The Professor's Response

Categories

Hello Professor, I really don't understand this question

62. If you wanted to determine the number of people needed for a survey to determine the percent of the population without health insurance, how could this be done? Assume you would like to ultimately form a 95% confidence interval with a margin of error of just 2 percentage points (hint: think of the margin of error formula for the proportion interval).

I really don't know how I would actually go about this. I read the answer and I still don't understand what values you would even plug into the equation for p hat and q hat.

Hi Cristina,

I might create a video for this problem, but until I do, here is all you need to know.

As it describes in the answer, you must first solve the margin of error formula for n. The resulting formula for n is included in this problem's answer. You'll notice there are four unknown quantities: Za/2, E, p, and q.

The Za/2 value is 1.96, which is something you have done several times for a 95% confidence interval, so I will assume that isn't giving you trouble. The problem states that the margin of error is just 2 percentage points, so E is 0.02. The tricky part is picking the correct p and q. It turns out assuming both p and q are 50% (0.50) will work best.

The reason that assuming p is 50% and that q is 50% works best is more complicated, and honestly, it is not something you need to understand.

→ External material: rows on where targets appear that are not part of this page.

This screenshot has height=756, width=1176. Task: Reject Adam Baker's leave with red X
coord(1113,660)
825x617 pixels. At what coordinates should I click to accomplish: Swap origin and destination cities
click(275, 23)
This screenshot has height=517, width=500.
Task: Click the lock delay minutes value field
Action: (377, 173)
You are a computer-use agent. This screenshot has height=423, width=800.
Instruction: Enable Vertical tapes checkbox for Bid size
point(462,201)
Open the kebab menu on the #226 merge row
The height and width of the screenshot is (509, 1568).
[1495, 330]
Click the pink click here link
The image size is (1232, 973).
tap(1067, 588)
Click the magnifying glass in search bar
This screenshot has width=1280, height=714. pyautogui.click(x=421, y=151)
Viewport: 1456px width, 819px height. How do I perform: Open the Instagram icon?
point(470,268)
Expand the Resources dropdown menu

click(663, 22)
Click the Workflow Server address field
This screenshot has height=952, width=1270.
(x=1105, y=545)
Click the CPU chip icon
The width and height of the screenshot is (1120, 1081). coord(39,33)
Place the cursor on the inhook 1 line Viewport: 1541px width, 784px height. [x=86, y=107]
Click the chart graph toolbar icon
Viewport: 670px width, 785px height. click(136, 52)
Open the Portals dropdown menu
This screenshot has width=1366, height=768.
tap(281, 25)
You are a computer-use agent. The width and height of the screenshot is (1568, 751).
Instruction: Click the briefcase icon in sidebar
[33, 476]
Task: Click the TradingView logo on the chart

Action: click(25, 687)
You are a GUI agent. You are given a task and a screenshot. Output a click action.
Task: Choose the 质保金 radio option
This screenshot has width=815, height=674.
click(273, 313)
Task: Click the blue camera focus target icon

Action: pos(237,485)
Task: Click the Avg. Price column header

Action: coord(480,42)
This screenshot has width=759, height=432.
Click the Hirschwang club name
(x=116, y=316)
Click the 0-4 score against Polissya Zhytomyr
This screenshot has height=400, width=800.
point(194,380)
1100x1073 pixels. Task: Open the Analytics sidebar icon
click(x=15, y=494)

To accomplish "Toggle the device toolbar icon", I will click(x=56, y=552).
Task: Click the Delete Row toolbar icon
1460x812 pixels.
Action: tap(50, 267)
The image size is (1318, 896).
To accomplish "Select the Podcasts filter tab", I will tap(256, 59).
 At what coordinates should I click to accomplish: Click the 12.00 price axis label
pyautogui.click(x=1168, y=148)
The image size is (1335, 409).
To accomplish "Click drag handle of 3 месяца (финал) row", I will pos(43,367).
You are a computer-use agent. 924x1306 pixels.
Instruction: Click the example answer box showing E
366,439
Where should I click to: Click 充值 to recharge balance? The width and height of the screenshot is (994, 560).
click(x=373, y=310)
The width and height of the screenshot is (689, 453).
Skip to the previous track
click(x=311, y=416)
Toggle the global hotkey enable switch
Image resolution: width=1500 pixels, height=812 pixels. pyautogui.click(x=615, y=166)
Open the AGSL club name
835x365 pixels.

If someone asks you to find the sample size for a study designed to estimate the population proportion, you should simply assume that both p and q are 0.50. If you want to know why this is the case, you can continue to read the explanation below.

This is the best choice because 0.50*0.50 produces the largest product of all the possible choices for p and q. You should remember that p and q have to add to 1 (or 100%). For example, p could be 0.75, but then q would need to be 0.25. For any two numbers that add to one, the pair that produces the maximum product is 0.5 and 0.5. This can be showed by finding the vertex of a particular quadratic equation.  I won't go into that detail at this point. However, since assuming p is 0.5 and q is 0.5 will provide the largest product when multiplied in the formula for the sample size, using them will ensure our sample size calculation will be large enough regardless of what the real p and q values are. In other words, assuming p and q are both 50% is the safe choice because if they aren't both 50% in reality, you will have a larger sample size than needed, but at least you won't have too little data.

Hope that makes some sense, if not just remember when p and q are unknown, use 50% for both.

Professor McGuckian